António Guerreiro, no último Ípsilon introduzido no Público, traçou o trajecto da invenção "marxismo cultural". Excelente texto — como sempre — onde trajectos e razões são abordados e desmontados. Também por ali se encontram notas para reflexão. Modestamente, acrescento algumas.
Poderíamos simplificar: o marxismo cultural é uma invenção dos fascistas sem cultura. Mas esta seria a saída básica, sem razões para mais abordagens.A expressão "marxismo cultural" foi inventada para o combate a todas as expressões de emancipação que despontaram no século vinte: Direito dos mais fracos ao ensino. Emancipação feminina. Liberdade de escolha entre ciência e religião, ou reconhecer a coexistência sem complexos. Reconhecimento de géneros para além dos ditados pelas convenções conservadoras. Direito ao desejo sem complexos de género. Direito a decidirmos o que fazer com o nosso corpo. Possibilidade de criação de família por pessoas do mesmo sexo. Liberdade de criação cultural e de sua fruição sem distinções de condição social. Enfim, liberdade e oportunidades para todos.

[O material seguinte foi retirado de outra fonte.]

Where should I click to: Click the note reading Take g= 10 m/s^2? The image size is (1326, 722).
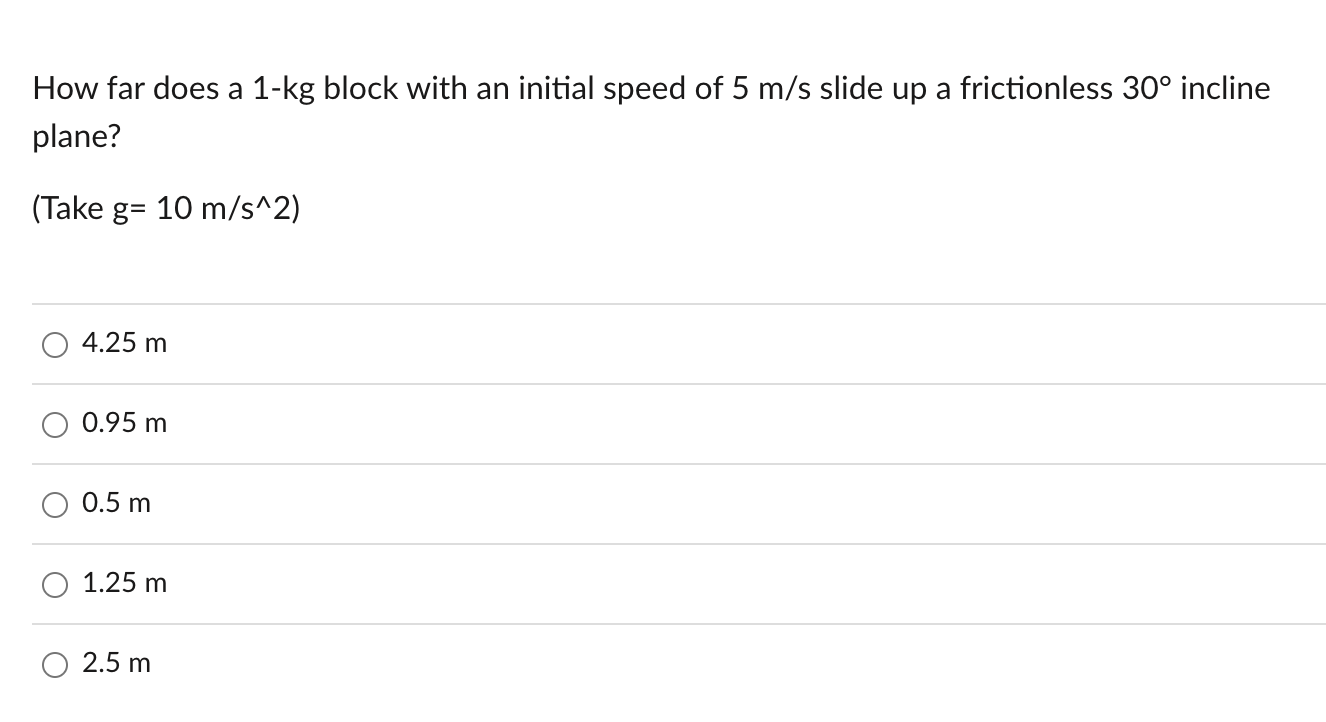tap(166, 208)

Estas ideias cresceram como cogumelos e tornaram-se drogas duras. Os adeptos do "bom-senso" e do "bom-gosto" nunca aceitaram tamanha agressão. Esconderam-se nos seus casulos e fizeram tudo para serem eles, e só eles, os conhecedores e naturais frequentadores dos territórios da excelência e das boas práticas, ungidos pelos deuses que criaram todas as coisas que lhes são úteis.

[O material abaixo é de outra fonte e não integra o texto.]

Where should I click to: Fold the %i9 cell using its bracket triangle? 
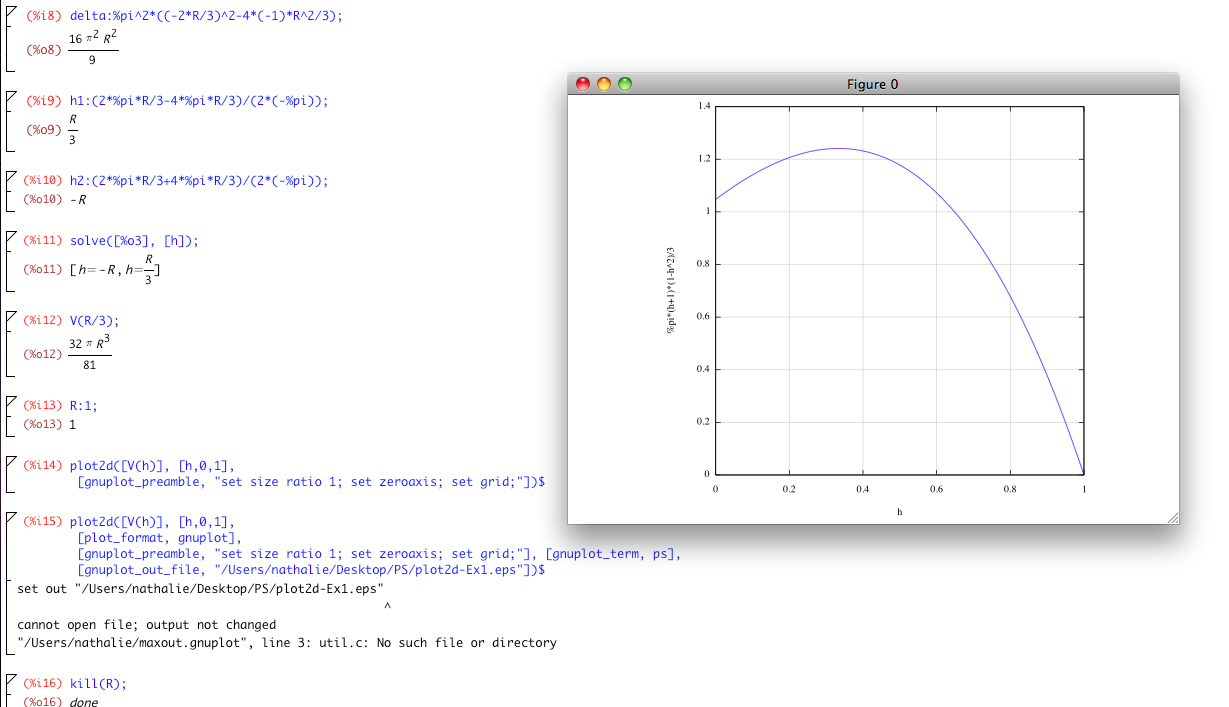[10, 95]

A expressão que culpa Marx de tudo o que é mau nasceu lá para os lados das américas, e espalhou-se por todo o lado com ganas de combate aos ateus e pelo restabelecimento da fé cristã como orientação única de vida, e em guerra com o crescimento do islamismo que grassa por todo o mundo. Claro que há nuances nas atitudes da direita. Nem todos os conservadores nos mandam para a Coreia, Cuba ou Venezuela ao vislumbre da mínima discordância, mas os adeptos da invenção "marxismo cultural", sim. Muitas vezes arrastam para este sítio mal frequentado gente que nunca fumou o tabaco marxista, mas que têm interesses culturais com cheiros nauseabundos. É exterminá-los, antes que fedam. O "marxismo cultural" é vírus que agride o conceito de família e dos bons costumes. O combate a este vírus tornou-se prioridade para gente como Trump e Bolsonaro. Os seus males não se comparam aos do Covid-19, coisa ligeira e passageira. A extrema-direita americana não se importa de ter um representante caricato. E no Brasil não importa que o líder seja um imbecil encartado. O que importa é o combate aos que querem reconhecimentos e direitos. Contra o "marxismo cultural" não existe um "fascismo cultural". A vida não é assim tão simples. Nem se pode concluir que a ignorância dá menos trabalho. As razões são políticas. Há uma direita que quer tudo como sempre foi. Novos nortes são uma grande barafunda. Deus nos livre desses males.